Dulu Pacar, Kini Sahabat. Bisa?

0
43

.Sahabat menjadi pacar, boleh juga. Pacar menjadi sahabat? Wah, downgrade, donk. Tidak apa. Begitulah hidup. Kadang berada di atas, kadang di bawah. Hari ini diistimewakan oleh seseorang, next day, she or he might not even know you.

Putus hubungan itu hal yang wajar. Hubungan yang tadinya harmonis menjadi berantakan. Janji manis yang dahulu diucapkan berdua untuk tetap menjaga tali kekeluargaan dan persahabatan seandainya hubungan kandas di tengah jalan pun kini tinggal cerita.

Beberapa orang tidak pernah mengharapkan mantan kekasihnya masih hadir dalam kehidupannya, tidak perduli apapun status yang disandang orang tersebut sekarang. Bila memiliki mantan pacar seperti itu, maka Anda akan sangat kesulitan mewujudkan mimpi untuk tetap baramah-tamah dengannya atau bahkan menjadi sahabatnya.
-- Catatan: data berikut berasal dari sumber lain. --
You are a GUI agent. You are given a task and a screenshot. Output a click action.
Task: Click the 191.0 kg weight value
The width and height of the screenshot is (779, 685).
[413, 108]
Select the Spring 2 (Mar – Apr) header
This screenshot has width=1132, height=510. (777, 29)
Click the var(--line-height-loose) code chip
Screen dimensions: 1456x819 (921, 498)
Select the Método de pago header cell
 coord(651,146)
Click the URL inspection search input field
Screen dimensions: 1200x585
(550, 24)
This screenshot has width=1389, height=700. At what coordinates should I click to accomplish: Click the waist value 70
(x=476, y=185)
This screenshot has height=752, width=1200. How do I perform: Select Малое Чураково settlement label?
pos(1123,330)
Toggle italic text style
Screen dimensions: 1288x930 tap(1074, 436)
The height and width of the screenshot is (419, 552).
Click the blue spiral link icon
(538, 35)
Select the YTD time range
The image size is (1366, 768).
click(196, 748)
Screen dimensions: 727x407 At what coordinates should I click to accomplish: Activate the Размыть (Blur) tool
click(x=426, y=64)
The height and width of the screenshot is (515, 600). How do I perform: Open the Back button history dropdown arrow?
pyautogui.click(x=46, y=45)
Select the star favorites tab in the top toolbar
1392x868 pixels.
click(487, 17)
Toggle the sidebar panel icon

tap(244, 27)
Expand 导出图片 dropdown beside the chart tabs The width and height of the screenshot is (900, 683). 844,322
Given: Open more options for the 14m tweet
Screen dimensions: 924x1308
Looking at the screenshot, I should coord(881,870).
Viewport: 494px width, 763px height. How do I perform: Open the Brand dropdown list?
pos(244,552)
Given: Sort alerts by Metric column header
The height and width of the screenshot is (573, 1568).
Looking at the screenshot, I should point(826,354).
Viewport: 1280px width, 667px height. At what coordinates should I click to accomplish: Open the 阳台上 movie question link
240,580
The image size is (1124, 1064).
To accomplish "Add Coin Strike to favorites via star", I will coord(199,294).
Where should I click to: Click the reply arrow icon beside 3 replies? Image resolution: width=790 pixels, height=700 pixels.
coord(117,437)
Tapi, tidak ada salahnya mencoba. Sapa dia dengan nada datar di social media. Setelah putus beberapa waktu, tanyakan kabarnya melalui SMS atau email. Tidak perlu berlebihan. Anda tentu tidak ingin membuatnya ke-GR-an atau mungkin merasa terganggu dengan sikap baik Anda tersebut, bukan?

Anda memang pernah bermasalah dengannya sebagai seorang pacar, yang menyebabkan hancurnya hubungan, namun bukan berarti Anda juga bermasalah dengan keluarganya bukan? Tidak apa bila Anda masih perduli dengan keluarganya. Berikan kado ulang tahun pada adik atau kakaknya. Jelaskan pada sang mantan, bahwa Anda tidak bermaksud lebih dengan memberikan hadiah tersebut. Semua hanya karena Anda telah menganggap saudara kandungnya tersebut sebagai adik Anda sendiri.

Jenguk orangtuanya saat mereka tengah dirawat di rumah sakit. Untuk tema obrolan, bicarakanlah masing-masing kekasih. Hal ini akan menunjukkan bahwa Anda berdua telah move on dan pasangan Anda yang sekaranglah yang menjadi pusat perhatian.

Sebelum Anda memutuskan untuk menjadi sahabat sang mantan kekasih, sembuhkanlah dulu segala kebencian, kegalauan, dan kesedihan menyangkut hubungan Anda dengannya di masa lampau. Bila Anda masih menyimpan perasaan suka dan sayang atau bahkan kecewa sebagai pacar, lebih baik tidak usah berpura-pura mendekati dan berperan sebagai seorang sahabat untuknya. Tanpa perasaan netral yang obyektif, Anda tidak akan bisa menjadi teman baik baginya.